Francuzi bronią szopki
"Protestujemy przeciwko likwidacji wszystkich naszych tradycji i korzeni kulturowych. Nie chcemy więcej być członkami stowarzyszenia, które pod pretekstem obrony świeckości państwa depcze kulturę i tradycje naszego kraju".
W ten sposób trzech burmistrzów z Prowansji zaprotestowało przeciwko "Vademecum laickości" opublikowanemu w ostatnim czasie przez Narodowe Stowarzyszenie Burmistrzów.
Wspomniany dokument rekomendował między innymi, aby w budynkach samorządów i na placach miejskich nie stawiać szopek.
Według autorów miałoby to być odpowiedzią nad fundamentalizm religijny, który był przyczyną ostatnich zamachów w Paryżu.
Dwóch członków francuskiego parlamentu zażądało wycofania Vademecum.
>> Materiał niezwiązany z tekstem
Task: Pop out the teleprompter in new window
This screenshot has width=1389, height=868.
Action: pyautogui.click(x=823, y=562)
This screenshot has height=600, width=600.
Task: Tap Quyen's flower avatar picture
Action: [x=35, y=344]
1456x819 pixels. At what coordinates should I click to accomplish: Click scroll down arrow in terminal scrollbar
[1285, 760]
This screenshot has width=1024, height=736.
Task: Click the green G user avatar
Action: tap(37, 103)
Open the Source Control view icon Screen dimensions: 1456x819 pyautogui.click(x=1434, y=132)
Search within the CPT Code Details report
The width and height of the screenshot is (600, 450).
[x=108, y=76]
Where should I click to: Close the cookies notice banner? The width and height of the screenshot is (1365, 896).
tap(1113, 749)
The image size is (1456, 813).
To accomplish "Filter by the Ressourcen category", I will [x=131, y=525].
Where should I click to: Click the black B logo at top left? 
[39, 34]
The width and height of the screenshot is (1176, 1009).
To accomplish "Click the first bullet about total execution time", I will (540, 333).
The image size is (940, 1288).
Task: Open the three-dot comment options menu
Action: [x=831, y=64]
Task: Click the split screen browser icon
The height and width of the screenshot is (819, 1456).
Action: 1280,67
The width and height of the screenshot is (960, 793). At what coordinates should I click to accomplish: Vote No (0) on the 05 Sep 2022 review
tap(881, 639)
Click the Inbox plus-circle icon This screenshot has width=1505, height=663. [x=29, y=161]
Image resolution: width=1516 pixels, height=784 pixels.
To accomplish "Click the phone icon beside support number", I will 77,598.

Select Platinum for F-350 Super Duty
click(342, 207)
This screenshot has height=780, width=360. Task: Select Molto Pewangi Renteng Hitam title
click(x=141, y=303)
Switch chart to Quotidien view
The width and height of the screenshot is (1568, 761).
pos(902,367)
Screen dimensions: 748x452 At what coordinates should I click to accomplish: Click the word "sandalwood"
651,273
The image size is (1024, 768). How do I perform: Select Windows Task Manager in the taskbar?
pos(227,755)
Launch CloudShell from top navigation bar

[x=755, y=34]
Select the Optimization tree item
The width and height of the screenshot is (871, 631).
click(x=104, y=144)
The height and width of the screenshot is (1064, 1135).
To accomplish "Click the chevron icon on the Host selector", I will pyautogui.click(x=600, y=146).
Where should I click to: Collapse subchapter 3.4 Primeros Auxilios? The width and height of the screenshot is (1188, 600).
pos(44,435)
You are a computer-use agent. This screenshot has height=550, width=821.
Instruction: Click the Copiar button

Ich petycję poparło swoimi podpisami 106 tyś. obywateli Republiki Francuskiej.
Xavier Bertrand, były minister pracy, obecnie burmistrz Saint-Quentin, komentując treść dokumentu powiedział: "My Francuzi nie powinniśmy przepraszać za to kim jesteśmy i za nasze wartości. Jeśli będziemy się wahać co do naszych wartości i tradycji, to ten kraj jest stracony".